# [Pixel coordinate grounding data]

------------------------------

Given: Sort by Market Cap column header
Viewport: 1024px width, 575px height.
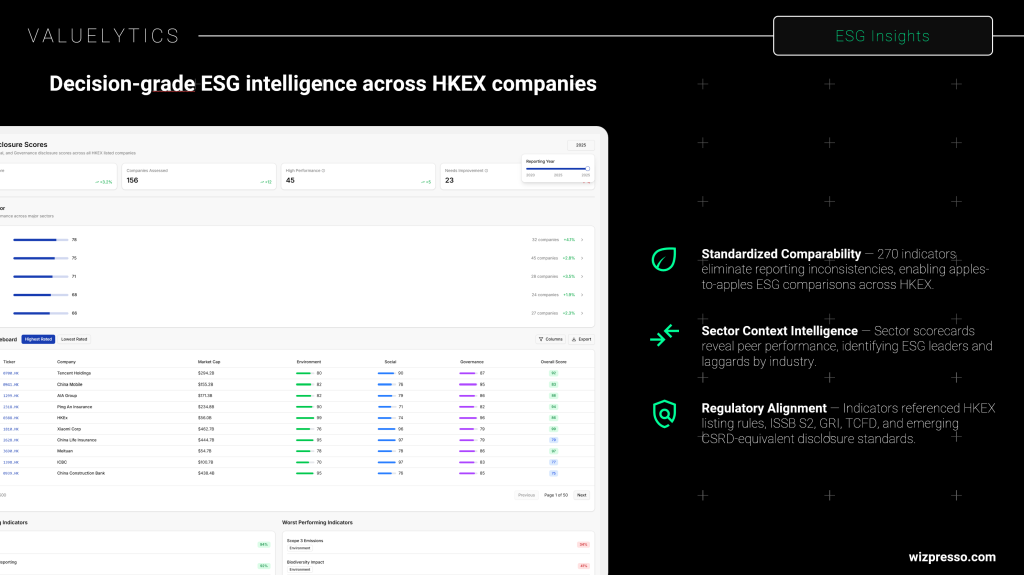Looking at the screenshot, I should (208, 361).
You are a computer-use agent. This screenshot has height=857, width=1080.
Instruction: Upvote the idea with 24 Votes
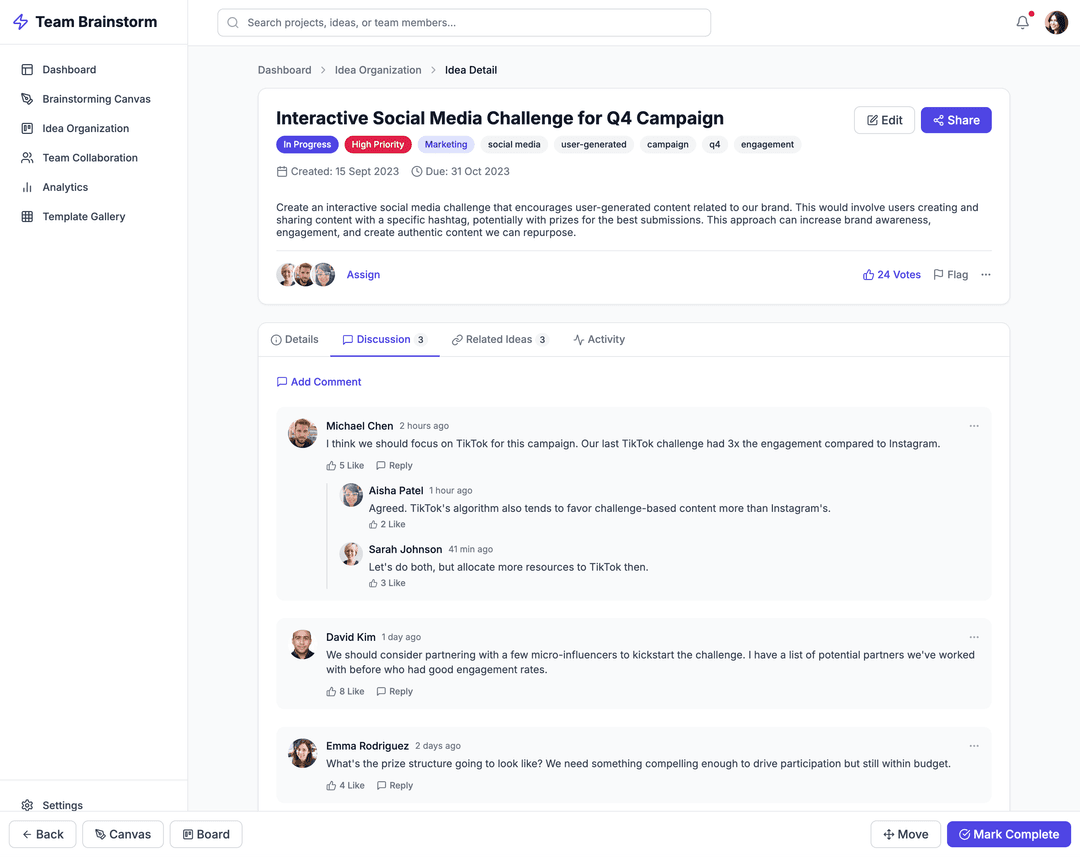(x=891, y=275)
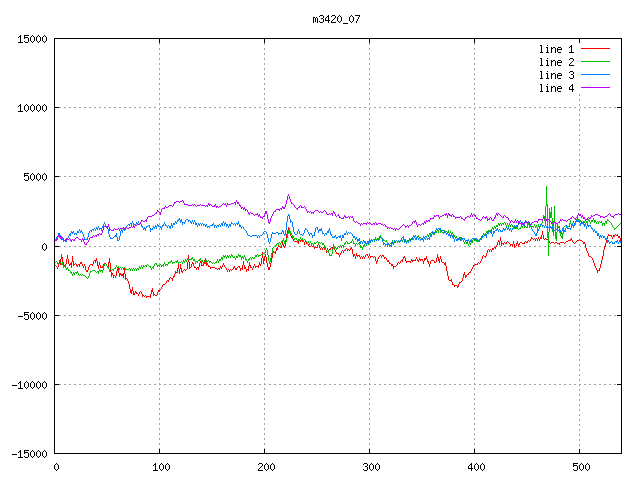Click the blue line 3 legend sample
This screenshot has height=480, width=640.
tap(595, 75)
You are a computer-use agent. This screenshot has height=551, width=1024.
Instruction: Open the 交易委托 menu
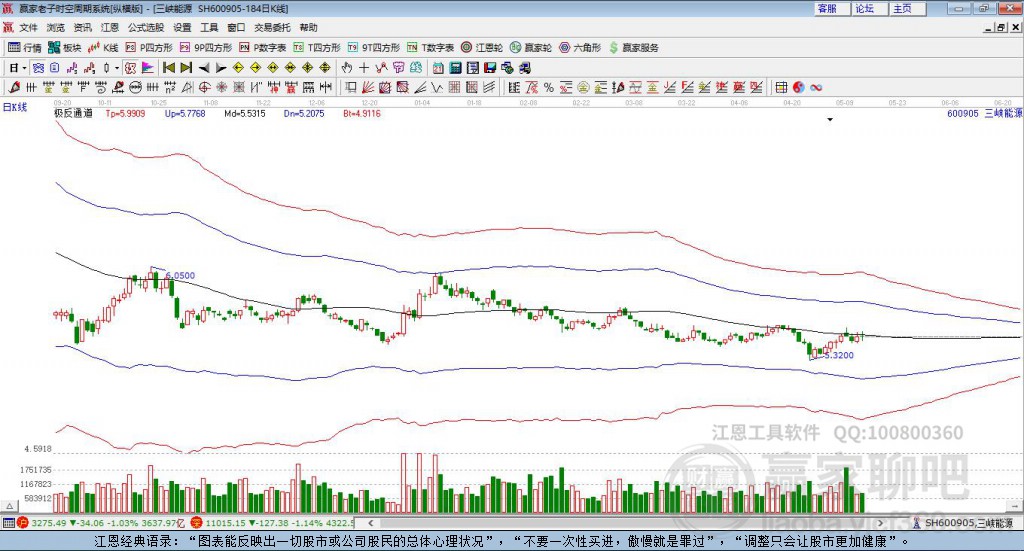(x=272, y=28)
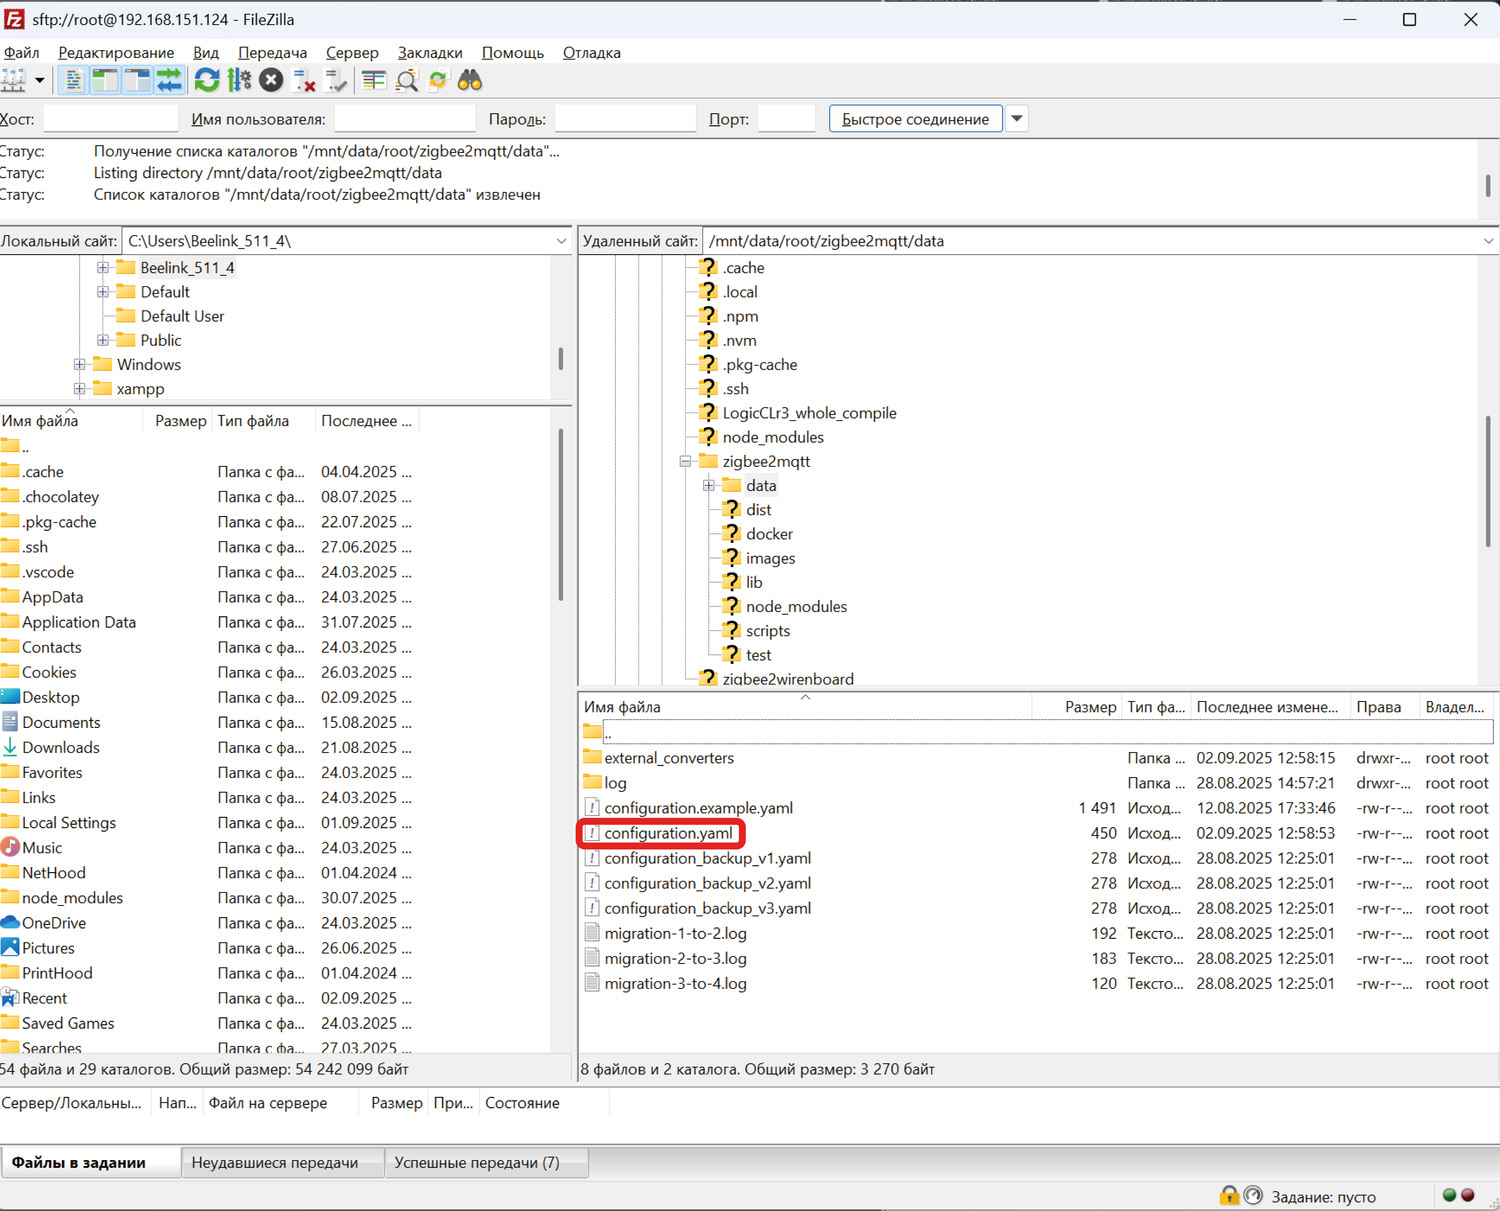The width and height of the screenshot is (1500, 1211).
Task: Toggle message log display
Action: pos(73,81)
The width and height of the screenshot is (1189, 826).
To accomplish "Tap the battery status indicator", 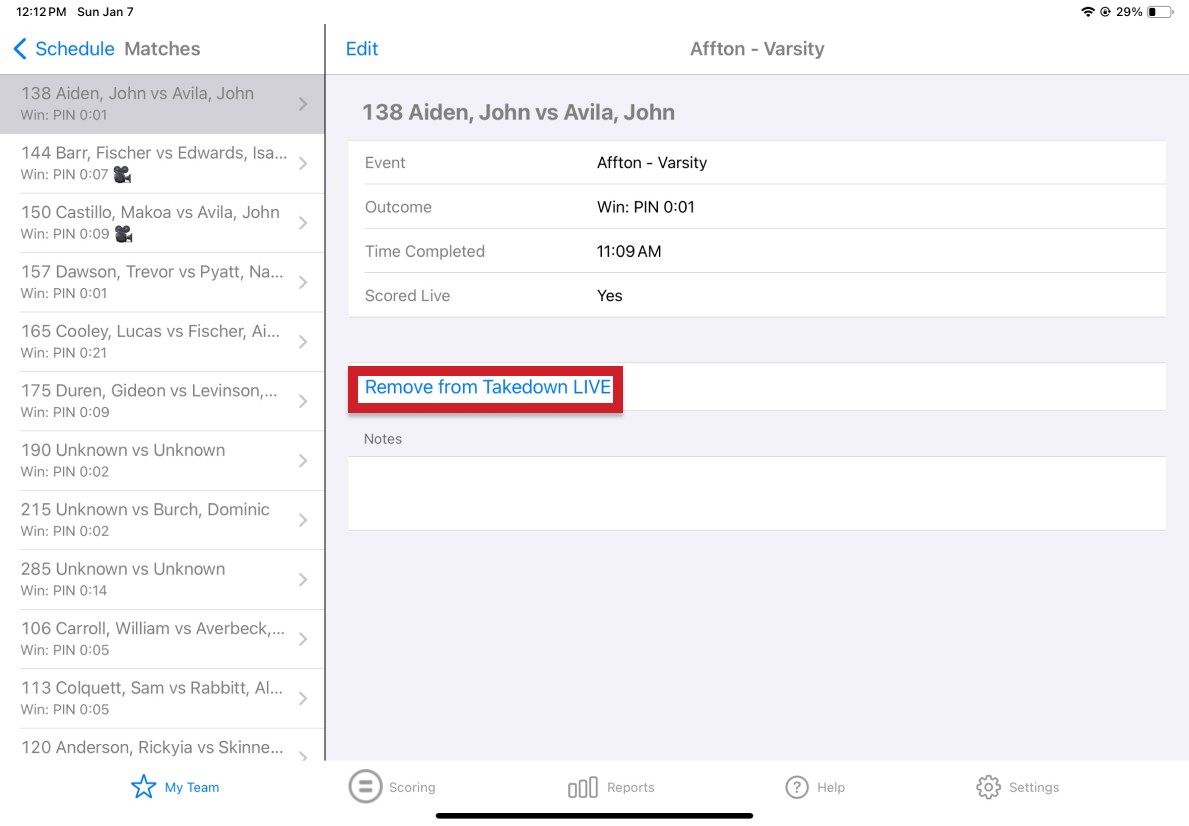I will tap(1159, 12).
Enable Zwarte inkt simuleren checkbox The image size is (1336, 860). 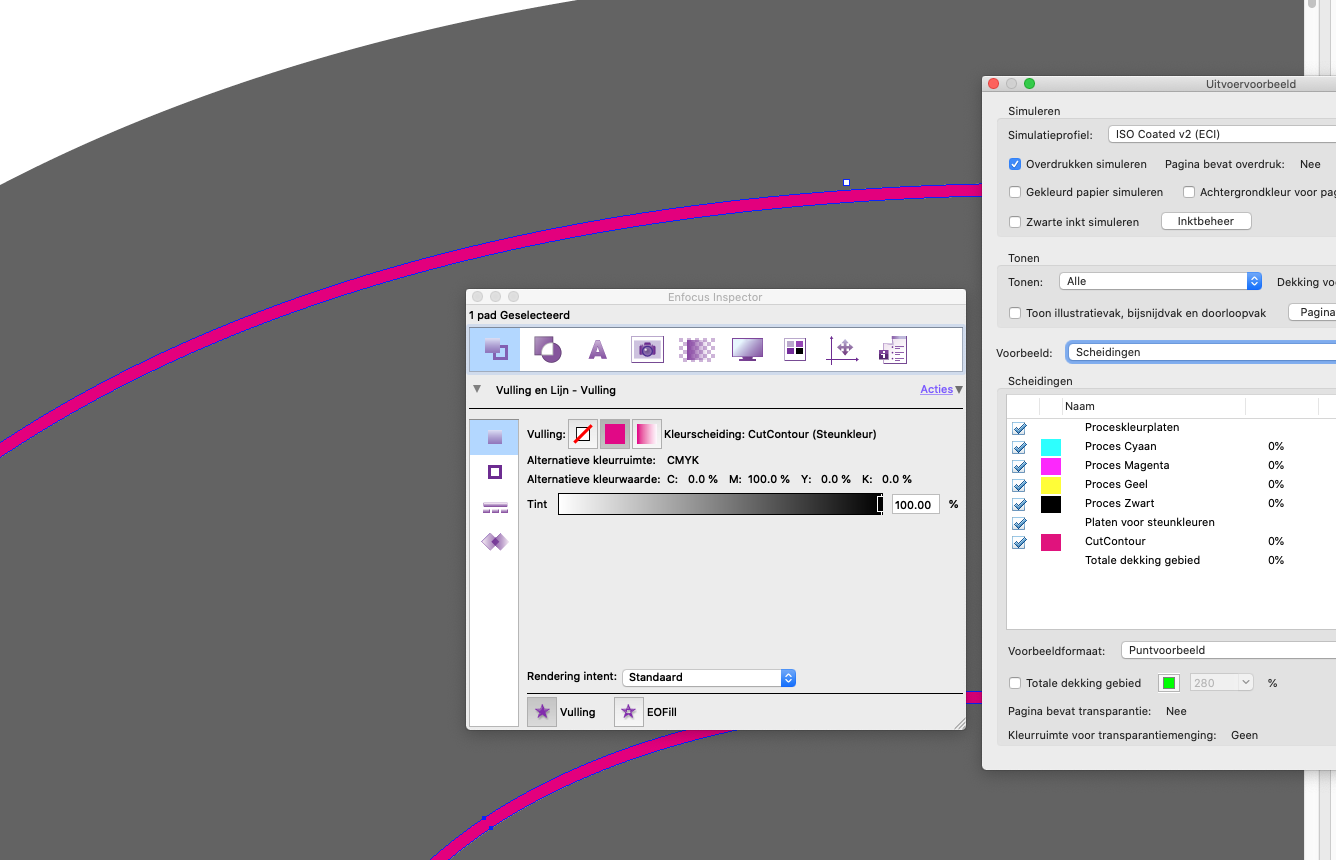coord(1015,222)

------------------------------

# [WORK ITEM]
Tally the lines of the data that contain the string "agent", and report nothing but the tally.

# [RESPONSE TO THE EXERCISE]
2